In a nutshell: it's boring to complain about how things are out of your reach, especially because you didn't win a birth lottery. That is all.

Mathis said...

Was I complaining? I didn't think I was - just musing. For instance, some people are really beautiful and talented and charming, and since I've failed to do anything with my life, it'd be nice if someone else had done it for me - like ancestors.

You know. It's like a joke.

Mathis said...

Also, if this is your attempt to try to motivate me to do something worthwhile, well. I have some filing to do.

T.S. said...

Hey man, I just got excused from jury duty today, and thus have the day off, and thus can keep posting annoying bullshit until the cows come home.

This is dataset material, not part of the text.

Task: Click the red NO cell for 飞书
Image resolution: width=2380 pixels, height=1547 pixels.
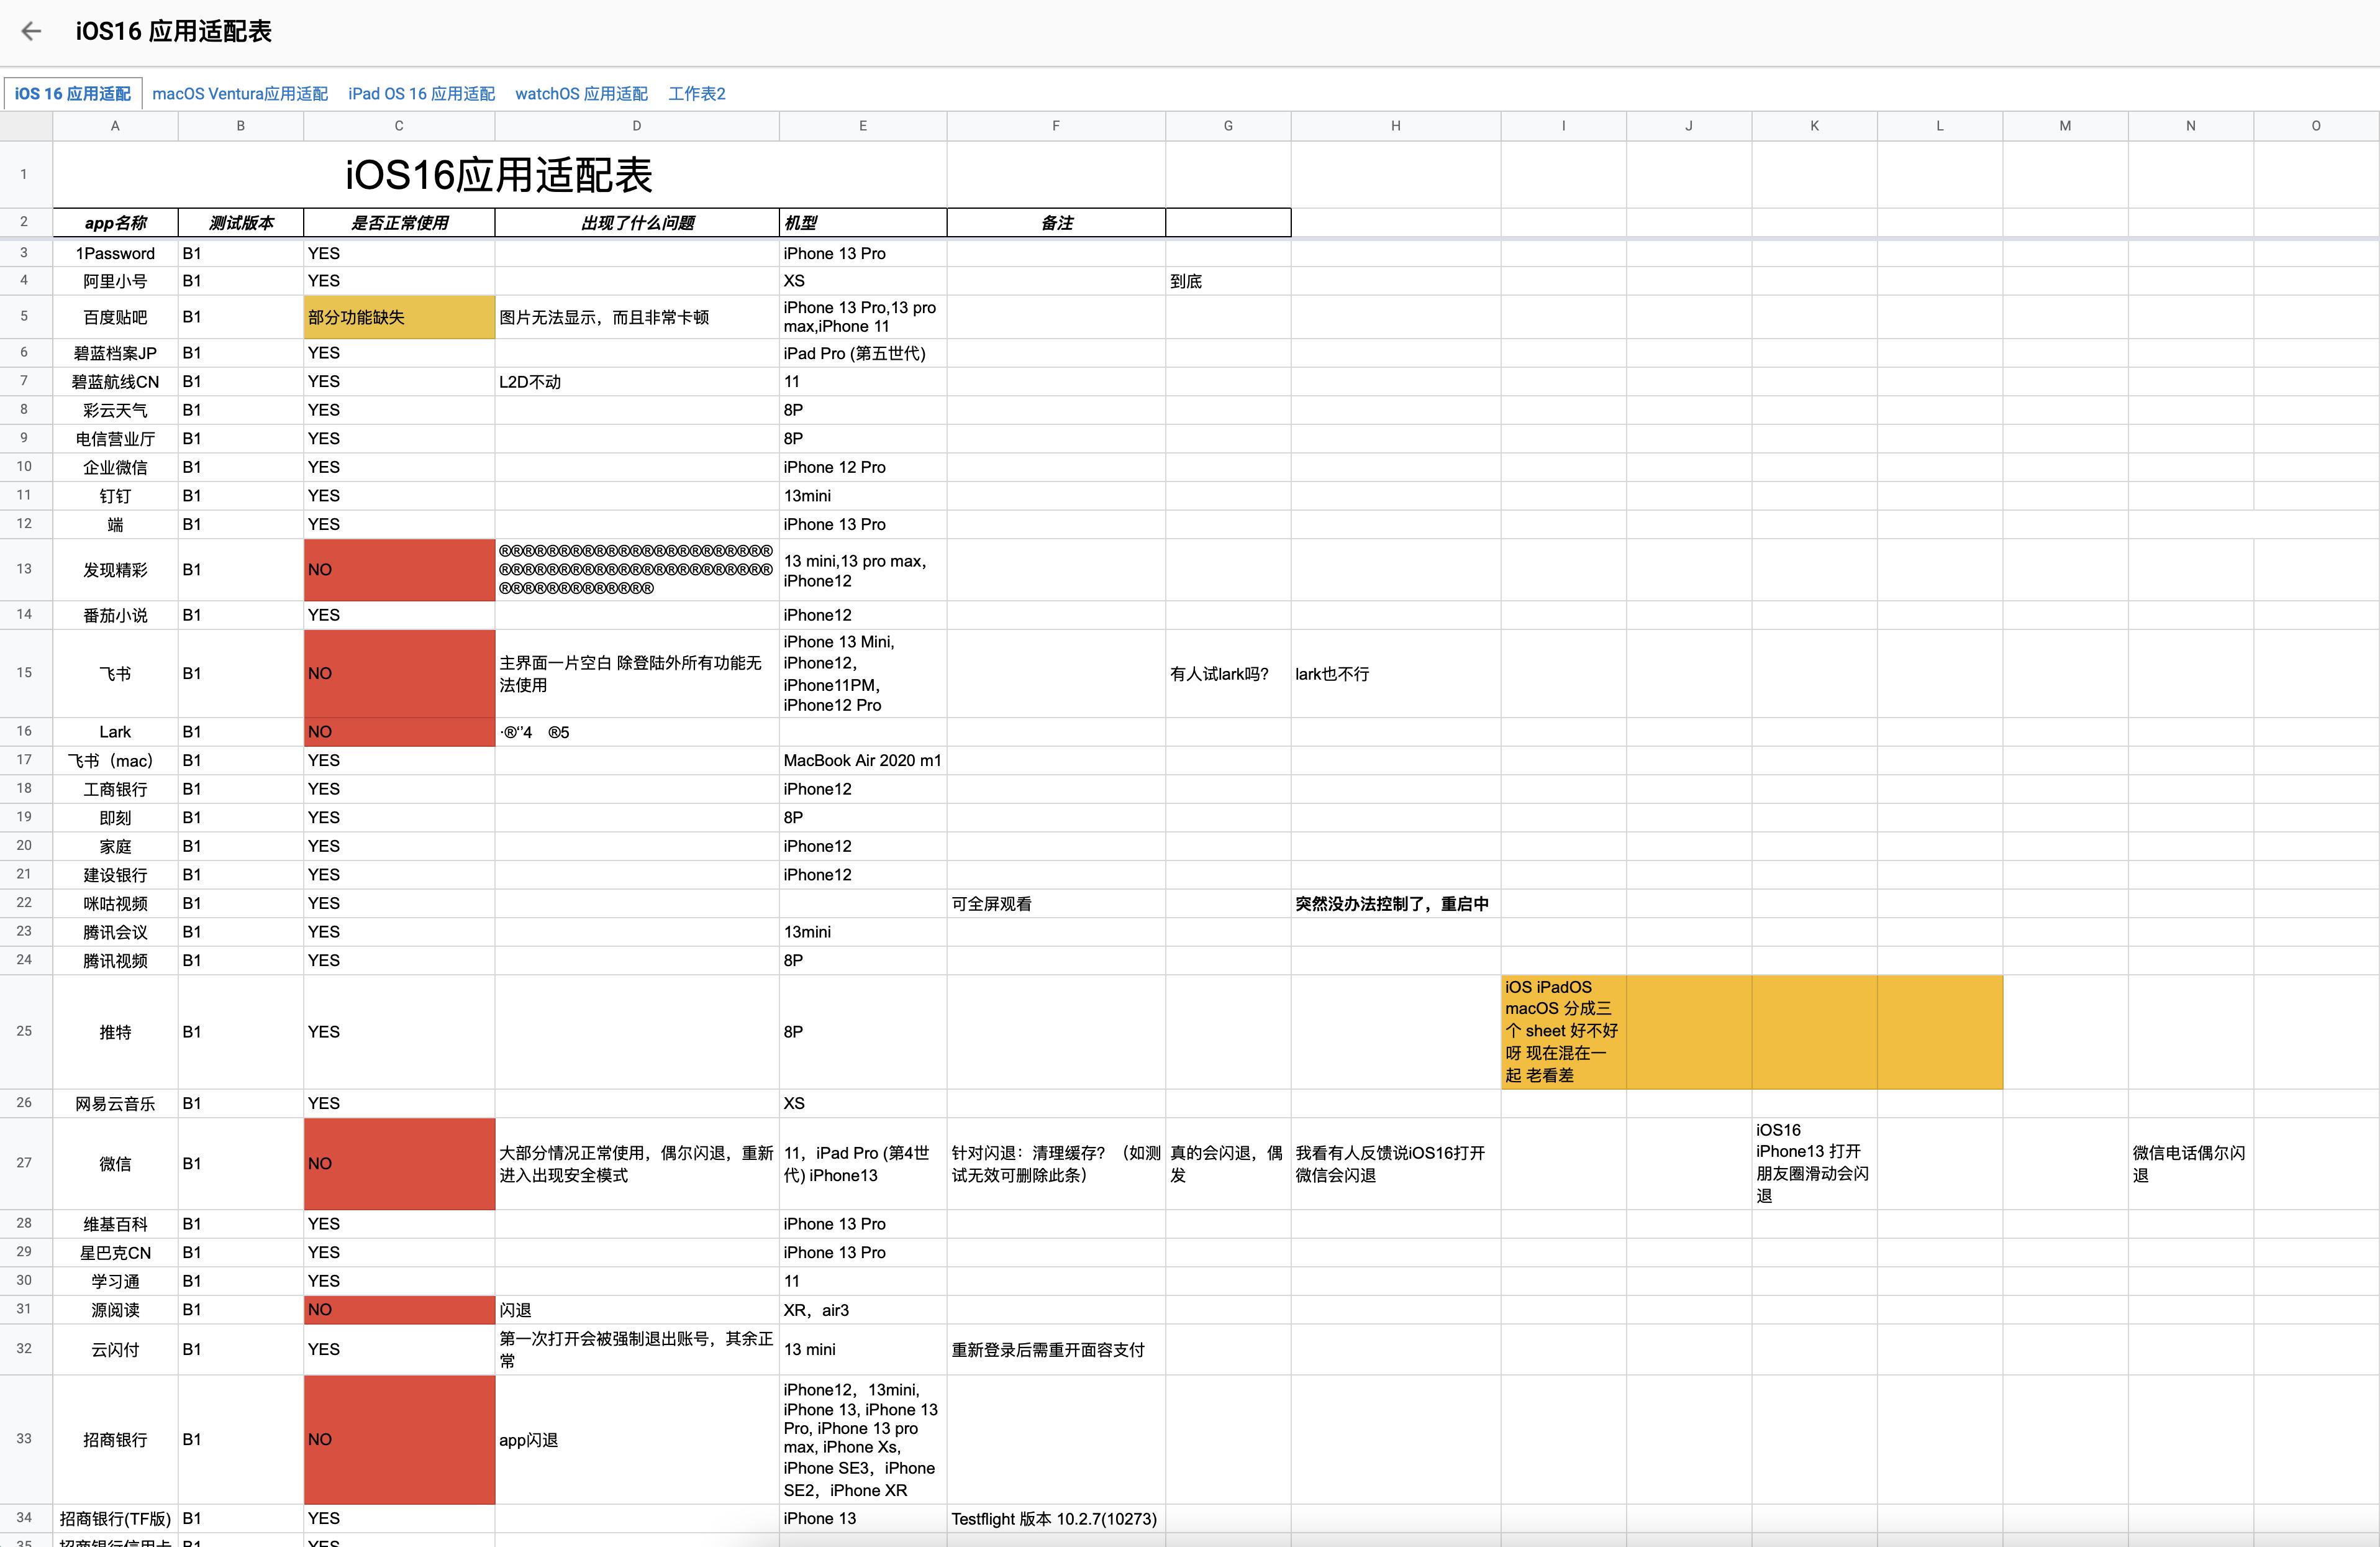Action: click(x=398, y=673)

I think anybody from the midwest who didn't grow up wealthy and/or got sent to private schools, then ends up in a place where are a lot of those people are succeeding (in their careers, at being beautiful, whatever) has a legitimate gripe. The cards really are stacked. But my advice, such that it is, is that it is much cooler to pretend that this is not the case. Don't give away the satisfaction of admitting an inferior position. As Henry Ford said, "Chopping your own wood warms you twice." And I honestly don't think he was talking about self-abuse, though I could be wrong.

Mathis said...

Are you sure he didn't say, "warms you thrice"?

T.S. said...

No, it was "twice."

Anonymous said...

Her work is amazing, but it also frightens me. Why can't you just find a nice girl whose art isn't nightmare-inducing? Someone who writes comic books, perhaps?

Mathis said...

Those girls live in Chicago and give me hives, unfortunately.